Great, how do I automate this such that I don’t have to write hundreds of Mutators and Accessors?

Automatically Convert Properties to Value Objects in Laravel

As far as I know, PHP doesn’t allow to dynamically create methods in classes or objects. You’d use __call() instead. But Eloquent’s model uses method_exists() to determine whether Mutators and Accessors should be called or not.

So, there’s basically no way to dynamically create Mutators and Accessors on the fly.

I stumbled upon this thread on Laracasts and a potential solution. It’s a good start, but doesn’t work all the time:

  • It doesn’t enforce the type of my Value Object. I can still set email to whatever I want.
  • getAttribute() is never called in Eloquent’s toArray() and thus, arrays contain only native PHP types and not Value Objects. But an array should contain the Value Object – after all, I programmatically work with arrays and they’re not a string representation of an object (like JSON).

However, I like the use of a Trait. After browsing the Model.php code for a bit, it became apparent that overriding setAttribute and getAttribute isn’t the best way to do it, because the Eloquent model simply ignores these functions internally in some cases.

After fiddling around, I decided to extend the Attribute Casting functionality of Eloquent instead of getAttribute().

To enforce the type of my Value Objects, I still have to override setAttribute. I’m not entirely happy with that because it feels like this function might change in the future, but it works for now. The entire Trait looks like this:

trait CastsValueObjects
{
    protected function castAttribute($key, $value)
    {
        $castToClass = $this->getValueObjectCastType($key);
        // no Value Object? simply pass this up to the parent
        if (!$castToClass) {
            return parent::castAttribute($key, $value);
        }
        // otherwise create a Value Object
        return $castToClass::fromNative($value);
    }

    public function setAttribute($key, $value)
    {
        $castToClass = $this->getValueObjectCastType($key);
        if (!$castToClass) {
            return parent::setAttribute($key, $value);
        }

        // Enforce type defined in $casts
        if (! ($value instanceof $castToClass)) {
            throw new InvalidArgumentException("Attribute '$key' must be an instance of " . $castToClass);
        }

        // now it has the type, store as native value
        return parent::setAttribute($key, $value->getNativeValue());
    }

    private function getValueObjectCastType($key) {
        $casts = $this->getCasts();
        $castToClass = isset($casts[$key]) ? $casts[$key] : null;
        if (class_exists($castToClass)) {
            return $castToClass;
        }
        return null;
    }
}

It can be used like so:

class User extends Model {
    use CastsValueObjects;
    protected $casts = [
        'email' => EmailAddress::class
    ];
}

No need for Accessors and Mutators anymore.

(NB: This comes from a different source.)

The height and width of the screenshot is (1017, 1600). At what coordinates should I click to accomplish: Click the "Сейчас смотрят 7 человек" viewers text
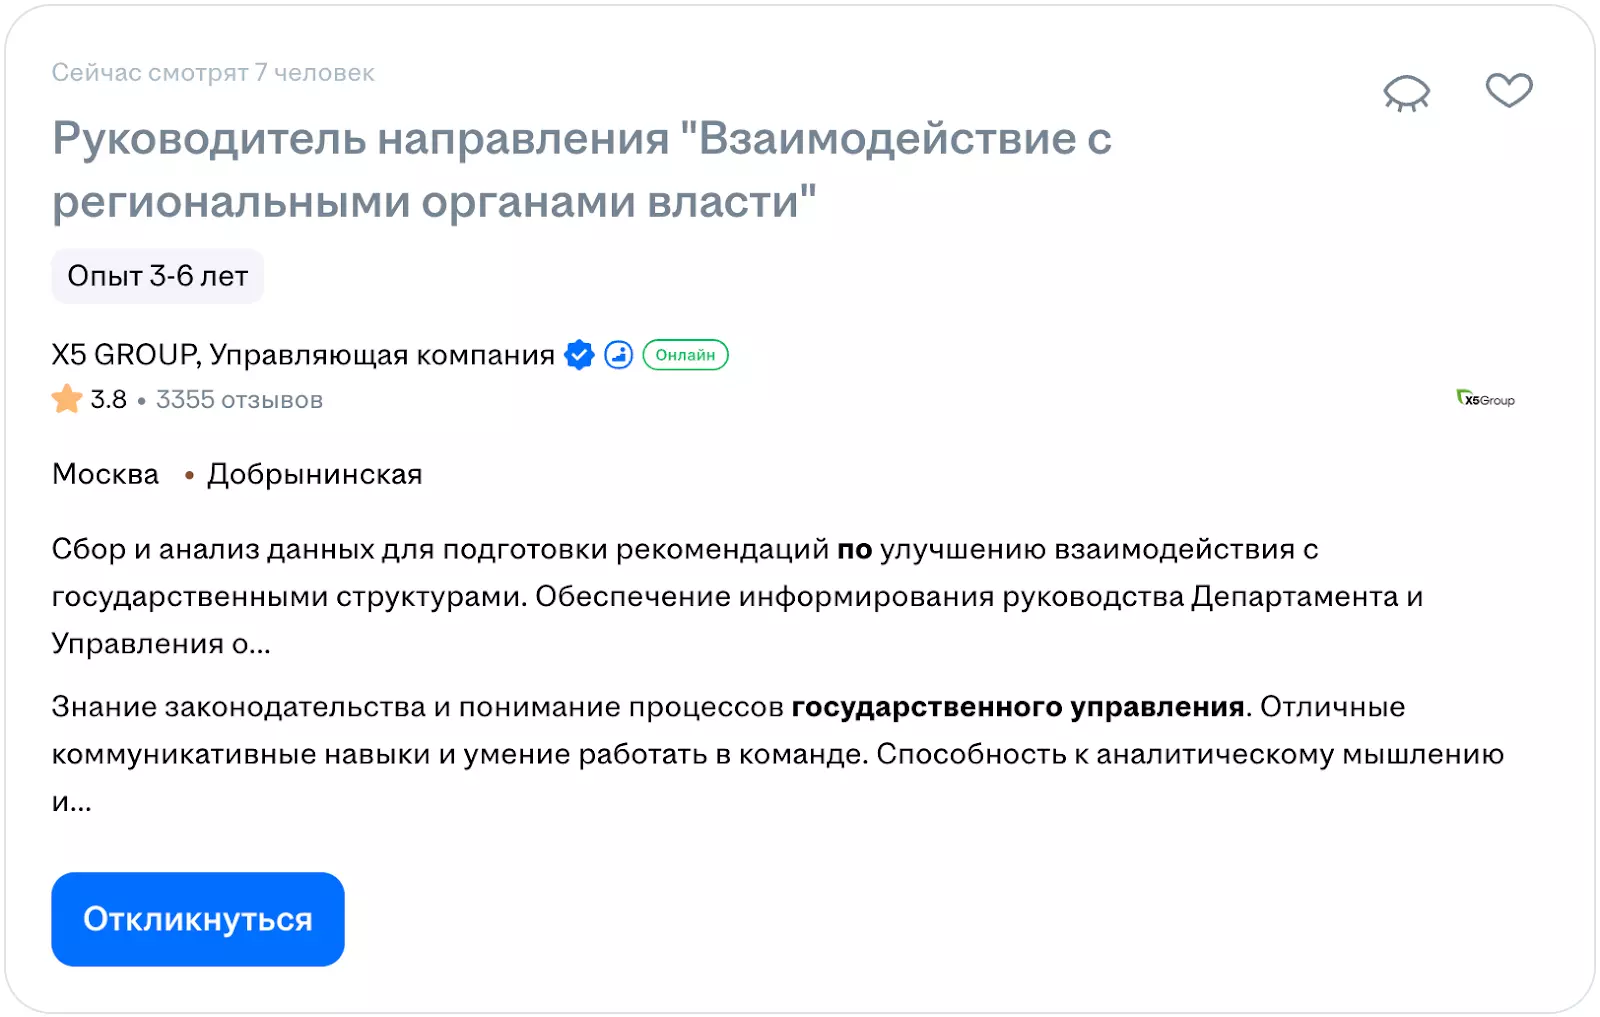[213, 73]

Please note that my Value Objects implement a ValueObject interface which requires a few implementations. It is loosely based on this package: PHP Value Objects.

I don’t require that package itself, because I don’t need most of the code and the author states that it’s intended for educational purposes. Furthermore, since I also use PHP Enums, I had to implement my own interface:

interface ValueObject {
    public static function fromNative($value);
    public function sameValueAs(ValueObject $object);
    public function __toString();
    public function getNativeValue();
}

I put the entire code in a Gist on GitHub. Why a Gist and no package? Because I don’t want to introduce too many dependencies and you might want to implement your Value Objects in a different way.

There’s also a wrapper for PHP Enum, which I use for my Value Objects, too.